The lineup is as follows. (Note: The films of actor Tadanobu Asano and director Koji Morimoto are covered in a previously posted article.)
“Kakekomi” (2015), 146 minutes, directed by Masato Harada, on Saturday, Aug. 8, at 12 p.m. Divorce in the samurai age? During the Edo period, women seeking divorce or fleeing abusive husbands ran to the Tokei-ji Temple in Kamakura. Nobujiro, a young doctor and author, and his aunt Genbei, mistress of the official inn of the temple, try to help the various suffering “kakekomi” women. Based on the novel by Hisashi Inoue, “Kakekomi” delivers an extraordinary story of recovering women’s rights with a witty script.
“The Vancouver Asahi” (2013), 132 minutes, directed by Yuya Ishii, on Saturday, Aug. 8, at 3 p.m. Based on a true story, the film is set in the 1930s in Vancouver, where a group of Canadian-born second-generation Japanese kids formed a baseball team called the Asahi in a small Japantown. Struggling with racism and prejudice as their country heads into World War II, the Asahi members join forces to make a difference through their passion for baseball.
“Space Brothers #0” (2014), 90 minutes, directed by Ayumu Watanabe, on Sunday, Aug. 9, at 12 p.m. A great introduction to the TV anime series “Space Brothers,” based on the popular manga by Chuya Koyama. The film looks back on the origin of the Namba brothers’ dream of traveling to outer space, which was inspired by the world-renowned astronaut brothers Brian and Eddie Jay, another duo of “space brothers” who dreamed of setting foot on the moon well before the Namba brothers, Mutta and Hibito.
“Pale Moon” (2014), 126 minutes, directed by Daihachi Yoshida, on Sunday, Aug. 9, at 6:30 p.m. Based on the bestselling novel “Kami no Tsuki” (Paper Moon) by Mitsuyo Kakuta, this critically acclaimed crime drama unfolds around an obedient housewife working part-time as a bank teller, who becomes a reckless embezzler to live it up with a young lover. Leading actress Rie Miyazawa takes on outrageous behavior in a subtle performance and gracefully displays her aging beauty.

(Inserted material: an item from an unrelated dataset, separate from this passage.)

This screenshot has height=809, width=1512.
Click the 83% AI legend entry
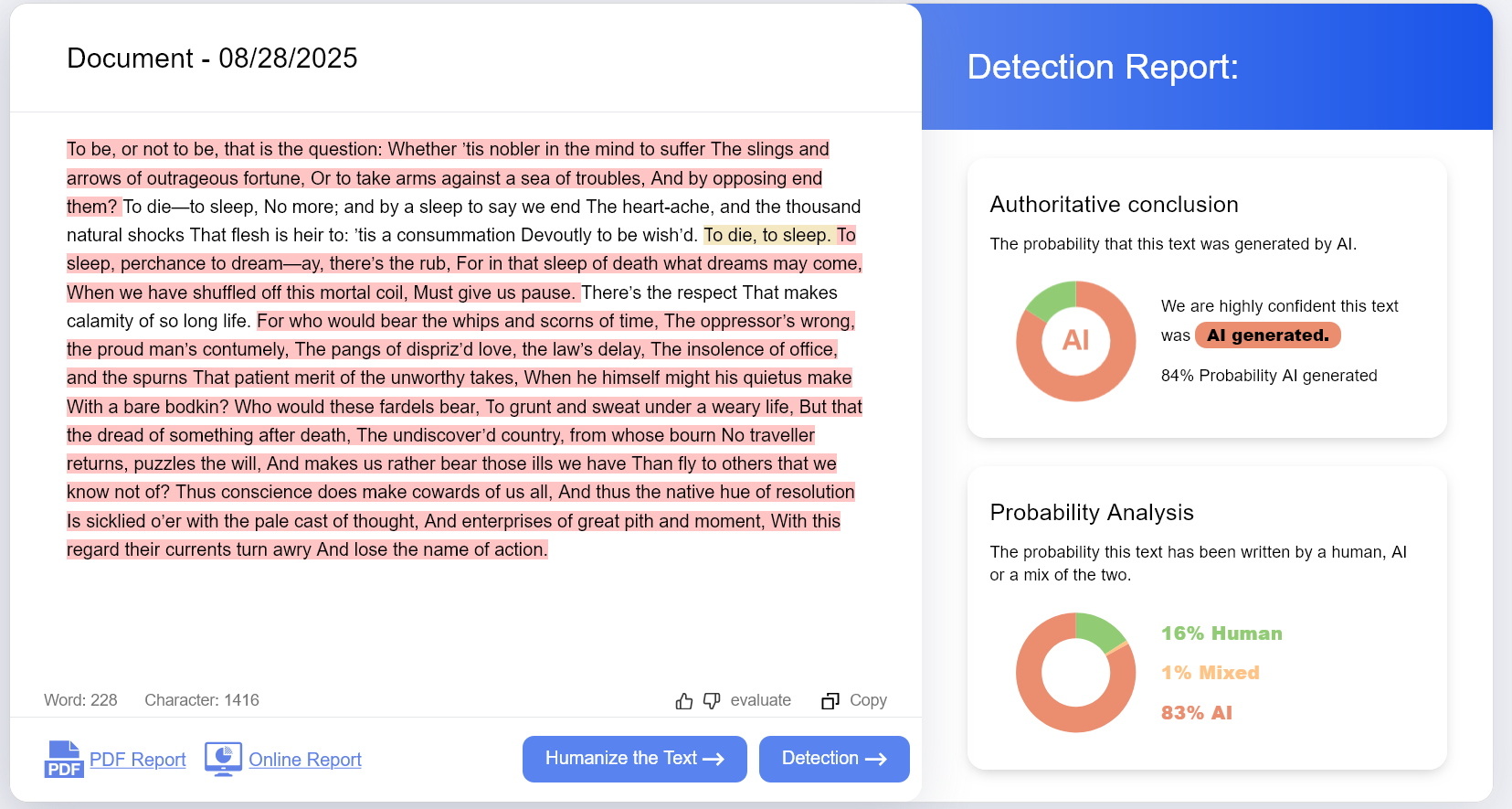coord(1197,713)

“The Kingdom of Dreams and Madness” (2013), 118 minutes, directed by Mami Sunada, on Monday, Aug. 10, at 7 p.m. Granted near-unrestricted access to the notoriously isolated Studio Ghibli, director Sunada follows the three men who are the lifeblood of Ghibli – the eminent director Hayao Miyazaki, the producer Toshio Suzuki, and the elusive and influential “other director” Isao Takahata – over the course of a year as the studio rushes to complete two films, Miyazaki’s “The Wind Rises” and Takahata’s
“The Tale of The Princess Kaguya.”
“Harajuku Denier” (2015), 89 minutes, directed by Hideta Takahata, on Monday, Aug. 10, at 9:20 p.m. The story unfolds in Harajuku, the melting pot of Tokyo and the forefront of popular subcultures transmitted everywhere. The lives of many young and dream-filled eccentrics intersect. Teenyboppers, narcissists, tourists, and workers from various countries – cutting-edge filmmaker Shuta Tanaka humorously captures the amalgamation of cultures found in today’s Harajuku in an ensemble cast comedy. Don’t miss the fun credit roll at the end.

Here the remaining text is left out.